In previous studies, the sample data were collected by volunteers to record daily travel information. Meanwhile, the MSD was extracted from the communication operator if the volunteer consented to the data acquisition and signed the authorization letter. However, the economic cost of this method is relatively high and requires a large workforce to process the data, which is a fundamental reason for the small sample size in previous studies. Besides, due to the size and nature of the research institution, there may be a bias in the recruitment of volunteers and data collection, leading to the deviation/errors in the travel samples obtained.
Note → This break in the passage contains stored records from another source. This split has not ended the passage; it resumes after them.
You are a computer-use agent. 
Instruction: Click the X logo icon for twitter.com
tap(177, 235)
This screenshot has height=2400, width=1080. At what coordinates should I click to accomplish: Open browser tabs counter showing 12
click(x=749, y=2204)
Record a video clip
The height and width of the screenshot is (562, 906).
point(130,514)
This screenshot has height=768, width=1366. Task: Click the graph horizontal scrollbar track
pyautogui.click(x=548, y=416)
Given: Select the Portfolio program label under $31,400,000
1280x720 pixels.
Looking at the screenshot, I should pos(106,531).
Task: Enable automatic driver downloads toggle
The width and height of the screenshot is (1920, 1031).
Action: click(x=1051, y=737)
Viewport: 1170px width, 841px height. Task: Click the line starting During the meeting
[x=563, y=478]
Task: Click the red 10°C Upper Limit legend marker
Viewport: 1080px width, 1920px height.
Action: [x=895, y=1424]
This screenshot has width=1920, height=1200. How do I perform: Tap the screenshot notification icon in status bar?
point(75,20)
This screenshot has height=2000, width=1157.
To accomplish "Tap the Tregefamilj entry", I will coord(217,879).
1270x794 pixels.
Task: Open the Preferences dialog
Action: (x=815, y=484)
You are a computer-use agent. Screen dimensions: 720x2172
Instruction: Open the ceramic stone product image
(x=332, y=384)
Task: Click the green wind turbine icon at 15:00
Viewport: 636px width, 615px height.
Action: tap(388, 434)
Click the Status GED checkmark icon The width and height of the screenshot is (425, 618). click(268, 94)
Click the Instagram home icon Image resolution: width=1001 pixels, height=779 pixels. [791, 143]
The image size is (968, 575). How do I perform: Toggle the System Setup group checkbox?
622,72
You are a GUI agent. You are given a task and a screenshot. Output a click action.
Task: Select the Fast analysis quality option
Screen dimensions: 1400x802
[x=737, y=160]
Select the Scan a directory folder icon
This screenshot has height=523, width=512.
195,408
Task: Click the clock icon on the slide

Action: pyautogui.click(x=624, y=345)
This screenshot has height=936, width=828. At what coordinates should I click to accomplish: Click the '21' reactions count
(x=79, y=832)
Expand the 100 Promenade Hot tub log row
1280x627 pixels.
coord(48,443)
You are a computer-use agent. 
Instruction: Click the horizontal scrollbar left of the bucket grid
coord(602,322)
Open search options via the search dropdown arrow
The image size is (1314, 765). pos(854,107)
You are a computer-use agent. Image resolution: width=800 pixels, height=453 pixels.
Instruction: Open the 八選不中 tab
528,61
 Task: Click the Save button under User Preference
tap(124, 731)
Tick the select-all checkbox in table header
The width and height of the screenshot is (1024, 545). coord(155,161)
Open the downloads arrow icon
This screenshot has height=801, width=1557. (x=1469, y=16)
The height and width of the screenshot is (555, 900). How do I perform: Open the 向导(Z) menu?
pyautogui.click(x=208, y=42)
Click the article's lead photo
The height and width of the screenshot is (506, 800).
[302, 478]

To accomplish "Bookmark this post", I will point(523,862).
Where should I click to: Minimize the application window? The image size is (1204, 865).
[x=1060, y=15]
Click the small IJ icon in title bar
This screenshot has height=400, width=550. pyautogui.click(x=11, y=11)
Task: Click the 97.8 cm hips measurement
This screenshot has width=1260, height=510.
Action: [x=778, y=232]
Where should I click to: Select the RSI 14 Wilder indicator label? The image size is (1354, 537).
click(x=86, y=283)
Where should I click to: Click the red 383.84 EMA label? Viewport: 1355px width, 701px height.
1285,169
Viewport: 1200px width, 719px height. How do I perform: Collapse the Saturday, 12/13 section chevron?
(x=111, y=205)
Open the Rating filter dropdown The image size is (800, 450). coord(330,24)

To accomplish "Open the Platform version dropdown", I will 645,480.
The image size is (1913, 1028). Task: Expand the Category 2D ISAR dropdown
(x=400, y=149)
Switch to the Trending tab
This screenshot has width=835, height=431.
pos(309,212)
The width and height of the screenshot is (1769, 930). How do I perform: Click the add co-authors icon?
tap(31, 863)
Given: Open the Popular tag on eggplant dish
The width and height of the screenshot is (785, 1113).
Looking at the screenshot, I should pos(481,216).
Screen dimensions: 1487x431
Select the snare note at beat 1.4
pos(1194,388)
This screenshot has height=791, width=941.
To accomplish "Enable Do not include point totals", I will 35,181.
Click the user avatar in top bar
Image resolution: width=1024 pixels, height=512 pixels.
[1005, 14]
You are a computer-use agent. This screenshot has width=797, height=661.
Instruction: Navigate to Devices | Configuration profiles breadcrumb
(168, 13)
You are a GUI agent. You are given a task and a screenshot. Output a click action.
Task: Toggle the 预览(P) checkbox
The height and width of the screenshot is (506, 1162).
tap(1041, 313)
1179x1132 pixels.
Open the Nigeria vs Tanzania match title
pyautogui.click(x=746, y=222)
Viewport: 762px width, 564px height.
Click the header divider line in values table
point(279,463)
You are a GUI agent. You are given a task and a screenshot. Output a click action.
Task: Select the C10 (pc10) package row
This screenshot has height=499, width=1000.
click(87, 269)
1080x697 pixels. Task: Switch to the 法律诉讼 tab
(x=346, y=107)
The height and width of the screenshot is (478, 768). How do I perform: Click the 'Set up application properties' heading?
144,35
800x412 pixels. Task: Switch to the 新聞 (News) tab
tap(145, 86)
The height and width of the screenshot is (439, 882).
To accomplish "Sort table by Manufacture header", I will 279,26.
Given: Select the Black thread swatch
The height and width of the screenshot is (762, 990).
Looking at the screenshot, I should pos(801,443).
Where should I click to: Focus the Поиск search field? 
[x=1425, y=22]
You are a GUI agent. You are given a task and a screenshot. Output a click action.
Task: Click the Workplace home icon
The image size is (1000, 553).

For example, Shafique et al. (2015) found that most volunteers for research institution projects in universities are students, whose activity scope, travel purpose, and travel mode are relatively limited [
33]. To handle the above shortcomings, this paper proposes a method for obtaining travel mode label samples based on mobile phone travel trajectory data and residents’ travel survey data.
The residents’ travel survey data includes information like gender and the age of residents, the departure and arrival traffic zone number, and the departure time and arrival time of each travel record. The travel base station trajectory information extracted from MSD also contains the departure point and arrival point of each travel trajectory, the departure time and arrival time of each travel trajectory, and gender and age of the user corresponding to the IMSI number. Through connecting these attributes, the trajectory extracted from the MSD can be matched to the residents’ travel survey data. Therefore, the travel mode information of the mobile phone travel trajectory can be obtained once the two records match successfully under the set rules, elaborated as follows.
To fuse these two types of data, the principal task is to establish a spatial correspondence between the base station and the traffic community. Then, the travel based on the mobile signaling data can be integrated into the travel based on the traffic community. Preliminary screening of mobile phone data can be conducted through the date of residents’ travel survey data, and the departure and arrival of the community. Then, the travel time in each survey data is screened again. Finally, the data are matched according to gender and age attributes. For successfully matched records, the travel mode recorded in the travel survey data of residents can be regarded as the travel mode corresponding to the mobile phone travel path.
Figure 2 shows the specific matching algorithm rules and procedures.
2.4. Feature Extraction and Selection
The identification of the travel mode based on MSD is essentially a pattern recognition problem. The selection of features is a crucial step in the pattern classification problem, directly impacting on the accuracy of the classification results. In the past, the extracted features in trajectory data mining were mostly limited to the temporal and spatial characteristics of the trajectory itself, and the data source was relatively simple. However, in the increasingly complex transportation system, the spatial and temporal distribution of different travel modes is getting smaller and smaller. It is often unsatisfactory to rely solely on the differences in the temporal and spatial characteristics to distinguish between different travel modes. Some scholars combined GIS in feature extraction and considered the differences among different travel modes in urban road network distribution, such as the similarity of travel routes and bus routes. However, few scholars were found to consider the relevant influencing factors involving traffic travel mode selection behavior and navigation path characteristics in their studies.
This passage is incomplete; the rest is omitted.